▶ [EXTRACT PROVIDED]:
══════════════════════════════
Sorry, this isn’t the place to go into that, but you’d better be thinking about it.  I’ve been beating this drum for a while and expect to keep pounding it.

VF noted that Van’s revenues were up 24% in the quarter.  It grew 20% domestically and doubled in Asia.  The domestic growth was 75% from the wholesale business.  The remainder was from opening new stores.  They didn’t give any comparable store numbers.

They noted that the Vans business in China had nearly doubled and the brand was very strong there even though Vans only started there a couple of seasons ago.  Being small makes doubling easy, I’d point out.  They are investing in Vans which they see as a very strong brand.

 Gross margin improved 370 basis points.  A reduction in product cost added 200 basis points, retail performance was responsible for 70, and the rest just came from operating well including clean inventories.  They noted that big increases were easier to get quarter over quarter due to how bad things were last year.

They continue to be focused on making acquisitions and are especially interested in the outdoor and action sports area.  They haven’t made any this year and suggest that it’s because the prices being asked are too high.  They note that they have the ability to make a billion dollar acquisition, but that historically, they have focused on smaller ones.  Look for more deal from them.

The outdoor and action sports segment generated $584 million in revenue during the quarter, or almost 37% of the total.  That’s up 11.6% from the same quarter the previous year.  It is the largest of their six segments by revenue and generated $81.5 million in operating profit.  They said during the conference call that segment is outgrowing other parts of their business and offers higher margins. 

Finally, they noted that there was a note of caution back in people’s voices right now for spring bookings, though they hadn’t seen any meaningful cancellation.  I think we all share the sense that maybe we’re not coming out of this recessions quite as fast as we hoped; not as we expected, but as we hoped.  I for one am not surprised by that, though I am disappointed.  Financially caused recessions suck.
══════════════════════════════
▶ [GIVEN DATA]:
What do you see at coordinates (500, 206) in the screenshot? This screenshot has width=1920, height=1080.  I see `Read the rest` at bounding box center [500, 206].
══════════════════════════════
▶ [PROBLEM STATEMENT]:
In the commentary on VF's quarterly results, how much revenue did the outdoor and action sports segment bring in during the quarter? Rely only on the commentary on VF's quarterly results.

▶ [COMPLETE RESPONSE]:
$584 million, almost 37% of the total.